Thread: help with globalWorkSize

    help with globalWorkSize

    please can you help me with this? There must be something what I'm overseeing.

    I'm passing to kernel 2 buffers, each with 4 values. One contains data and another one should return data from kernel. So when I run my kernel and pass 4 as a global_work_size it should work. But instead of that in my return buffer I get only 2 values. Everything works if I double the size of global_work_size to 8,...why?

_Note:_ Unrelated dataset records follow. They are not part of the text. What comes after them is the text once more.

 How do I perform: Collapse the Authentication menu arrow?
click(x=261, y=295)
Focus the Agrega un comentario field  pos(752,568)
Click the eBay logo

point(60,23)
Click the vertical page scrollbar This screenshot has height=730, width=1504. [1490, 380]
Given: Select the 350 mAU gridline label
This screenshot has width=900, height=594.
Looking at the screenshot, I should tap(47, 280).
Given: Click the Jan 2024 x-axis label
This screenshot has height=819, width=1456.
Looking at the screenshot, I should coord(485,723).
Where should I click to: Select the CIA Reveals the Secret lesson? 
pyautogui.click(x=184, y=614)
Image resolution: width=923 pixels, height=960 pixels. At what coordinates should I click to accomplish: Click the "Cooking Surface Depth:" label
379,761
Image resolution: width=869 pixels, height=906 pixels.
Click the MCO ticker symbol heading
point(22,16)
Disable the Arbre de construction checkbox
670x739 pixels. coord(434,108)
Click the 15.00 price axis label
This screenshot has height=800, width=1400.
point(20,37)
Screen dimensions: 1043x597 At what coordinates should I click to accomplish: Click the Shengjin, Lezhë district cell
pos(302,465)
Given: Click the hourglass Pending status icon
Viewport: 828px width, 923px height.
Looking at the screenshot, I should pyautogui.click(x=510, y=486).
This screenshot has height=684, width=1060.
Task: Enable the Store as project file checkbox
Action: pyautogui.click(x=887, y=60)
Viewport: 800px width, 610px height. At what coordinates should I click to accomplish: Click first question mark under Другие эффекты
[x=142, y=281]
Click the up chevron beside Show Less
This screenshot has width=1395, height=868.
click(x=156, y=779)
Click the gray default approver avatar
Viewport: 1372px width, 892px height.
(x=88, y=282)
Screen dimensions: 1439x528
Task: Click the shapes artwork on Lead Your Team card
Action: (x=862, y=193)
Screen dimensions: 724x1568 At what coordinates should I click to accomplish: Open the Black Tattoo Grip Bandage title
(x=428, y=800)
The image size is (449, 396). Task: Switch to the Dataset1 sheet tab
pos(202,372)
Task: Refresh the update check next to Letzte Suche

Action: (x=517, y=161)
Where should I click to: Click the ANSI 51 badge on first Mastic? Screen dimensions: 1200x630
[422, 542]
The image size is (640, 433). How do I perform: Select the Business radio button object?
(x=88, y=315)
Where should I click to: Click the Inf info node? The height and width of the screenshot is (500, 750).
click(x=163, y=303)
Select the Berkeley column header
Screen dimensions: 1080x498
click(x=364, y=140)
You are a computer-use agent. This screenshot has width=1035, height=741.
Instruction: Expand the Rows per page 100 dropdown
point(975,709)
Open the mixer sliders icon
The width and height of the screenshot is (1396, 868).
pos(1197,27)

    Here is the code (very simplified):
    Code :
    __kernel void mainGard(__global const double *Bij,
                           __global double *result)
        int gid = get_global_id(0);
        result[gid] = Bij[gid];

    Code :
    cl_uint nTotalBij = 4
    cl_double *Bij = new cl_double[nTotalBij];
    for(int i=0; i<4;i++)
         Bij[i] = i;
    cl_double result[nTotalBij];
    memObjects[0] = clCreateBuffer(context, CL_MEM_READ_ONLY | CL_MEM_COPY_HOST_PTR,
                                     sizeof(cl_double) * nTotalBij, Bij, NULL);
    memObjects[1] = clCreateBuffer(context, CL_MEM_READ_WRITE,
                                     sizeof(cl_double) * nTotalBij, NULL, NULL);
    errCode = clSetKernelArg(kernel, 0, sizeof(cl_mem), &memObjects[0]);
    errCode = clSetKernelArg(kernel, 1, sizeof(cl_mem), &memObjects[1]);
    size_t globalWorkSize[1] = { 4 }; 
    size_t localWorkSize[1] = { 1 };
    // Queue the kernel up for execution across the array
    errCode = clEnqueueNDRangeKernel(commandQueue, kernel, 1, NULL,
                                             globalWorkSize, localWorkSize,
                                             0, NULL, &event)

    Re: help with globalWorkSize

    ok, so everything is OK with my code. Problem is that double precision is not supported on my pc. Changing to float will solve the issue.